Tuesday, January 12, 2010

Slowly adjusting

I think I am getting slightly adjusted to the culture here. By that I don't mean that I love it and am ready to move here, but that the sights, sounds, and smells aren't a surprise or utterly shocking to me. As I mentioned in an earlier post, it was just too much for me to take in and process. Even after a couple days I would be riding in a rickshaw or baby taxi and just be in awe staring around me at how different everything is.
Tuesday I felt comfortable enough in my very limited Bangla and in my innate expert male sense of direction to venture out of the house, catch a rickshaw to another part of town, find a coffee shop to write and/or chat with people.
The area of town I was going is called "Golshan" so I can say that to any rickshaw wallah and he will know where to take me. Strangely when I flagged a rickshaw wallah he started talking with me in English, a nice surprise in my first solo journey into Dhaka. We chatted with his limited English until the end of the trip 15 minutes later. He said that Movenpicks (the coffee shop) was to the right, but after walking for 5 minutes I knew I'd gone the wrong way so I found my bearings and headed back the other way where I found Movenpicks. Once at the shop through a mixture of pointing and limited English I ordered some Cappuccino ice cream. I wrote in my travel journal for a little over an hour hoping someone would come in I could talk to, but the only other guests was a group of 8 Muslim women who I thought it best not to engage in conversation.

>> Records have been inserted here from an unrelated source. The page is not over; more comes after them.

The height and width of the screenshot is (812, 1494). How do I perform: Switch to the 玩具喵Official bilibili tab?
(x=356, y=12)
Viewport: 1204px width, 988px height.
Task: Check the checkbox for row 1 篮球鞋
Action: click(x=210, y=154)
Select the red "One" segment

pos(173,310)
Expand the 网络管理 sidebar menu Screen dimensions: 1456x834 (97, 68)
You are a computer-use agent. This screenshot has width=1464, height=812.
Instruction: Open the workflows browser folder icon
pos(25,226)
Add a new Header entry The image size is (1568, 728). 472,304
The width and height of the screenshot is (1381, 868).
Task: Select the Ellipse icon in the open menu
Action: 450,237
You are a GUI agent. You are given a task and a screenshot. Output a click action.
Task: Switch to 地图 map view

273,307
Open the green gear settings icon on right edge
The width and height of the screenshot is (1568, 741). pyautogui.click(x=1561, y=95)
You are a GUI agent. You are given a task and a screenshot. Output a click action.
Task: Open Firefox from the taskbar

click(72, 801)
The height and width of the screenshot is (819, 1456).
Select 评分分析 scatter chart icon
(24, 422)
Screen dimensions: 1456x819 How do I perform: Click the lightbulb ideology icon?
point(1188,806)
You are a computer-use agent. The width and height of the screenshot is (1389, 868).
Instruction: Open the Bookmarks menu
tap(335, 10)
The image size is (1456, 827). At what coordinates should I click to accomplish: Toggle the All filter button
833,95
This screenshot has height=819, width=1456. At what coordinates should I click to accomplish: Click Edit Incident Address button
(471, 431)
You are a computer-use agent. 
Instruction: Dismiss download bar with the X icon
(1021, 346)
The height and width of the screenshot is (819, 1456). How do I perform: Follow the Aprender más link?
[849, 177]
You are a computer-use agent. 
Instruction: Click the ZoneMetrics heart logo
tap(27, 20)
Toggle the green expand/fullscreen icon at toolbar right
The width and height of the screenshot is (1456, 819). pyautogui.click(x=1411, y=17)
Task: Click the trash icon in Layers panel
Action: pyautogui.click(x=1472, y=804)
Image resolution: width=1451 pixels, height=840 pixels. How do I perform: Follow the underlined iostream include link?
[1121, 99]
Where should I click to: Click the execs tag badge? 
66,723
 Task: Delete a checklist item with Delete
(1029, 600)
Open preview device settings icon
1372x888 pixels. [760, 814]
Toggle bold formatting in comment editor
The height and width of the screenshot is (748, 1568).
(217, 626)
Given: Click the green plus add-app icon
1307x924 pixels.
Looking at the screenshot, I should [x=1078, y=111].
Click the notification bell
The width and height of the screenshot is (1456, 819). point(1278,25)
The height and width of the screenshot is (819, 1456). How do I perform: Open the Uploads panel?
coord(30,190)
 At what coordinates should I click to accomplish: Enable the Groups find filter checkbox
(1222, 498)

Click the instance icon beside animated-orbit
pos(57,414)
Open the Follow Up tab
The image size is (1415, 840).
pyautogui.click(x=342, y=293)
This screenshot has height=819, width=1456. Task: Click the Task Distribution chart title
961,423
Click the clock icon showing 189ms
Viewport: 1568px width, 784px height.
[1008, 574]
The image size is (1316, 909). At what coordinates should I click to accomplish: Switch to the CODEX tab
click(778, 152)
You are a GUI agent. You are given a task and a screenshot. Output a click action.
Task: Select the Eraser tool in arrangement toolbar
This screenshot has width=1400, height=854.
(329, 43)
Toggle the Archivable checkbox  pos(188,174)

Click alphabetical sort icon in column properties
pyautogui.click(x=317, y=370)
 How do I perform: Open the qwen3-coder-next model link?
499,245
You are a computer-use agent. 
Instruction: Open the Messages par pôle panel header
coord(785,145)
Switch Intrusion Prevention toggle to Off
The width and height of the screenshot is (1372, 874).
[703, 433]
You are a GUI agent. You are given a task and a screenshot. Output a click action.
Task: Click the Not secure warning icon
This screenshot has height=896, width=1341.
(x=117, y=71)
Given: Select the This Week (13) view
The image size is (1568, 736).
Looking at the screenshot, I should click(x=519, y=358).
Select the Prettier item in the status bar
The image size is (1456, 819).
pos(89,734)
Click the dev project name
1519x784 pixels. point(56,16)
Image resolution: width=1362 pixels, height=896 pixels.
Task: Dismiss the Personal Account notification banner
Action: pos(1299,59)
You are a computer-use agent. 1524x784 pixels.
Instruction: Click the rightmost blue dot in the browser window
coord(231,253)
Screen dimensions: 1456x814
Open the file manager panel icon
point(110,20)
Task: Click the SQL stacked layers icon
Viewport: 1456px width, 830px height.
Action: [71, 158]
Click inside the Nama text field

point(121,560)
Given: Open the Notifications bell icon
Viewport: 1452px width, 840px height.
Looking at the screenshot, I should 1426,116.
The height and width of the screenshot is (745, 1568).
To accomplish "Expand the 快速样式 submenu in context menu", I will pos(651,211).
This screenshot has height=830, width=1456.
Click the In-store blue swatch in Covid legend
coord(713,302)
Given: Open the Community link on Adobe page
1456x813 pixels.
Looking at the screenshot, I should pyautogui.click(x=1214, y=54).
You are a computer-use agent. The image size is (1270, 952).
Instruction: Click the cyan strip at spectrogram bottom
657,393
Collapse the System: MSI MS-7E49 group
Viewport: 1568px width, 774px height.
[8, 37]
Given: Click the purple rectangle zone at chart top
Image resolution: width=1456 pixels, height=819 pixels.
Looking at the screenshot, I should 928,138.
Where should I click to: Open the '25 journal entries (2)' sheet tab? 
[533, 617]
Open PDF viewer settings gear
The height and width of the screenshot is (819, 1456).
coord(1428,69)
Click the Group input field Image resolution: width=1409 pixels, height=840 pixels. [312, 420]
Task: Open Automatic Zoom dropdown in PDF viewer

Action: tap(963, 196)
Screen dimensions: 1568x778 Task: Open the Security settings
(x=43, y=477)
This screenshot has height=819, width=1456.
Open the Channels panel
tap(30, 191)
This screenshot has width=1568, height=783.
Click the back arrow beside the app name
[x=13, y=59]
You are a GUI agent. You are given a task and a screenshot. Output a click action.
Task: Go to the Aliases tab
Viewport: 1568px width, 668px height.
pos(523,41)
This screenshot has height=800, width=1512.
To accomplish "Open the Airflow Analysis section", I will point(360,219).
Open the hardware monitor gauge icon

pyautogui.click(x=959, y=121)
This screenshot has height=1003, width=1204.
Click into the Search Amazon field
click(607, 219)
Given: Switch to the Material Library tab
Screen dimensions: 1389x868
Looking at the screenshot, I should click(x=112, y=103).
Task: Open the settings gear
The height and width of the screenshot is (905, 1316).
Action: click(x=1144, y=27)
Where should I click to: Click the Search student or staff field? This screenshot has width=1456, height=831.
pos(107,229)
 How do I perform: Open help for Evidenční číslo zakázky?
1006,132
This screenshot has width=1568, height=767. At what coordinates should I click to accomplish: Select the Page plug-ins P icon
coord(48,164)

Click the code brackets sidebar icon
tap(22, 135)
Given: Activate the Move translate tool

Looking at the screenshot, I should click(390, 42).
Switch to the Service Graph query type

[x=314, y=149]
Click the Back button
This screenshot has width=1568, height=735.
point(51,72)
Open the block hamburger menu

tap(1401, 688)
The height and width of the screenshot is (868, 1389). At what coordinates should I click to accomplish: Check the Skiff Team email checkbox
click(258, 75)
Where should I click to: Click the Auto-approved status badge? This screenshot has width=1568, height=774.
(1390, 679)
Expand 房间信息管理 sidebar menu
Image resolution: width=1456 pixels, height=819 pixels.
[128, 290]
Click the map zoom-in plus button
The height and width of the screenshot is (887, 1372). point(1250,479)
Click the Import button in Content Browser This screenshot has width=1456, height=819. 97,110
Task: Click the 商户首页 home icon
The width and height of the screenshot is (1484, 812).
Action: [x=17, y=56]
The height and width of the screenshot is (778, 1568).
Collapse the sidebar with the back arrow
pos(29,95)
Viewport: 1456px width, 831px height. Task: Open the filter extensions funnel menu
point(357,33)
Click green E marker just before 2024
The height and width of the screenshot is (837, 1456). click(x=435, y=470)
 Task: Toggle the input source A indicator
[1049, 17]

Upon leaving the shop I walked up to a group of rickshaw wallahs all eager to give the foreigner a ride and overcharge him. I said my address to the first one who looked at me funny, but the one next to him smiled and said "Yes boss, Baridarah!" I went with the one who seemed to know where I needed to go. I knew which turns he needed to make and knew I could tell him in Bangla "left, right, straight, stop" if I needed to.
While riding back to the house I realized that I was becoming acclimated to the sights around me. It was normal that there aren't really any lanes and that pedestrians, buses, rickshaws, baby taxis, cars and SUVs all share the same crowded road and that they won't (usually) collide despite the inches they come from each other at varying speeds and directions. It was normal for me to see a building project underway supplied by women carrying loads of sand or bricks on their head. I wasn't surprised or intimidated by the armed soldiers standing outside various buildings. It was odd but normal for their to be men off the side of the road relieving themselves as everyone passes by. It was normal to not really know what that smell in the air is, other than the faint smell of burning trash or exhaust from the many vehicles buzzing around. It was normal at intersections for me to be approached by beggars who stand there with their hand outstretched wanting and needing food or money. I've realized as a foreigner it is normal to be stared at, or receive the occasional "How are you" from people eager to practice their English.
This is my feeble attempt to help you see what I'm seeing. How to handle certain of these things I'm still figuring out.
Pray that the Father will show me my next step undeniably. Pray that while I am here, despite the many barriers, He will show me how to love this people like he loves them.